In diesem Sinne erscheint das Konzept der Ausstellung in der Alten Münze vielversprechend: dem Impressionisten Monet sind drei Räume gewidmet, in denen es um Licht und um Bewegung geht. Ein 3D-Mapping-Projektionssystem soll mindestens den Garten des Künstlers, wenn nicht gleich den ganzen Impressionismus ins 21. Jahrhundert holen. Mit einer der Projektionen können die Besucher*innen sogar in direkte Interaktion treten; die Farbkleckser an der Wand folgen meinen Schritten und verändern ihre Form passend zum Wedeln meiner Arme. Das erinnert mich ein bisschen ans Wii spielen — also daran, wie ich vor zehn Jahren bei einer Freundin in der Wohnung stand, die unbedingt wollte, dass ich mich vor einen Bildschirm stelle und so tue, als würde ich Skifahren. Um in der Alten Münze mit dem Impressionismus zu spielen, braucht man nicht einmal mehr einen Controller. Und das kann man ja durchaus als einen der Zukunft zugewandten Zugang zu Kunstgeschichte und Kunsterfahrung bezeichnen.


Den Seerosenteich selbst haben sie auch nachgebaut, in der Alten Münze. Ich stelle mich vor den Teich und bitte meine Begleitung ein Bild von mir zu machen, für meine Oma. Meine Begleitung kann aber gerade nicht, weil ihr von den vielen bewegten Lichtern an der Wand schlecht geworden ist. Vielleicht war es aber auch der Crémant.

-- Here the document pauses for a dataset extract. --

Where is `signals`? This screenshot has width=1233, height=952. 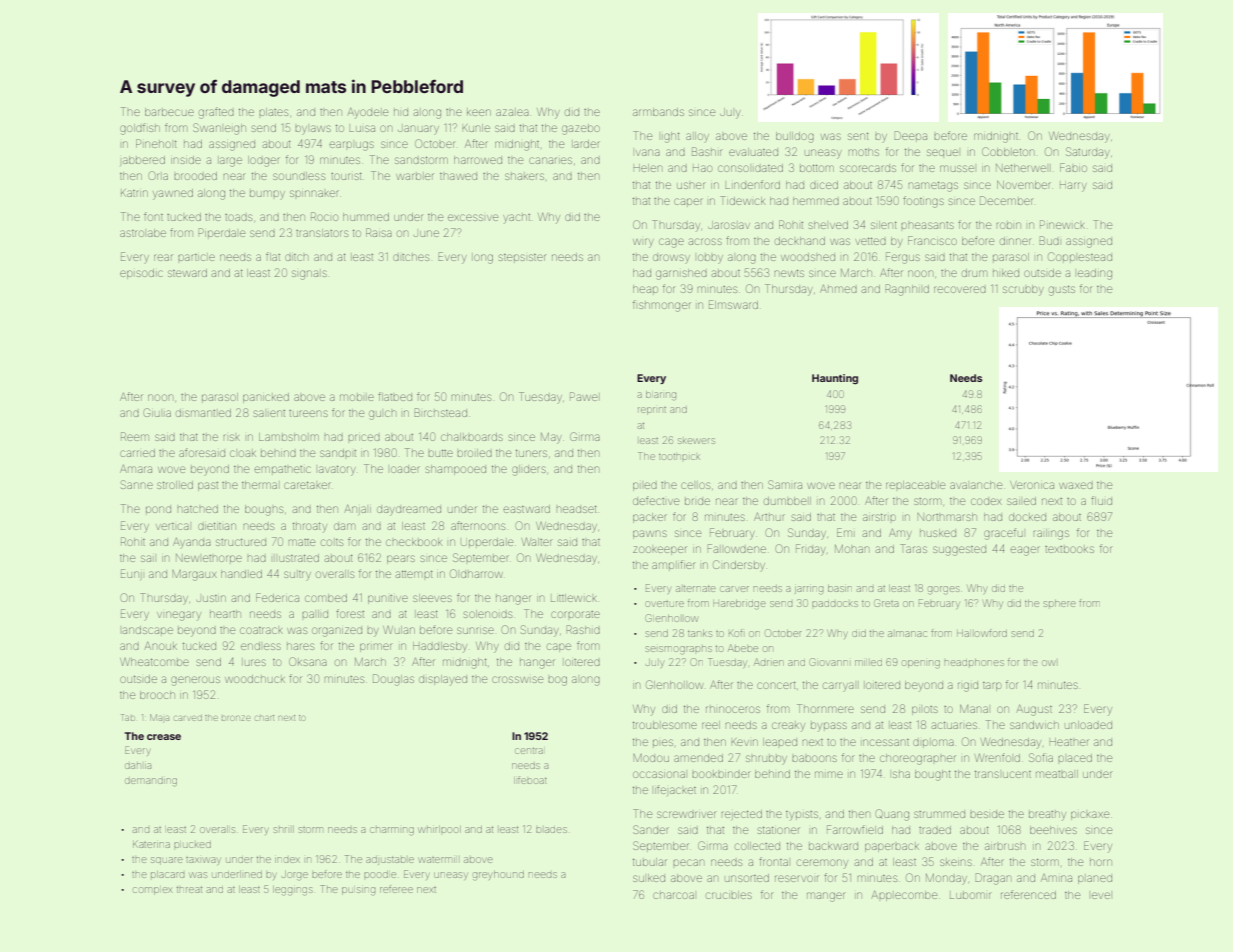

Ein künstlicher Teich und pinke Laserstrahlen auf der Wasseroberfläche, ein Spieleparadies für Groß und Klein, irgendwie fühlt sich das alles so gar nicht nach Normandie an, erinnert aber dafür sehr an andere sogenannte Gärten, und zwar an die Außenanlagen diverser Berliner Clubs. Was allerdings in einem Berliner Club als liebevolle Karikatur des deutschen Spießbürgertums funktioniert, wird in der sterilen Atmosphäre des Ausstellungsraums schnell zu Kitsch. Ich habe nichts gegen Kitsch. Ich habe eine regelrechte Schwäche für Kitsch, vor allem wenn sich Kitsch mit Pathos und Sentimentalität vermischt. Milan Kundera schreibt an einer Stelle, Kitsch wäre „die absolute Verneinung der Scheiße,“ denn Kitsch „schließt alles aus seinem Blickwinkel aus, was an der menschlichen Existenz im wesentlichen unannehmbar ist.“[2] Existieren, ganz ohne zu schwitzen und aufs Klo zu müssen, das ist ein schöner Traum und eine traumhafte Perspektive, finde ich. Das ist ungefähr so, wie wenn Debussys Clair de Lune von ganz allein läuft, ohne, dass jemand in Handarbeit auf der Klaviertastatur herum hämmern muss. Und trotz des hochwertigen Soundsystems ein Klavier im Raum steht, der Vollständigkeit halber, und einfach, weil es gut aussieht.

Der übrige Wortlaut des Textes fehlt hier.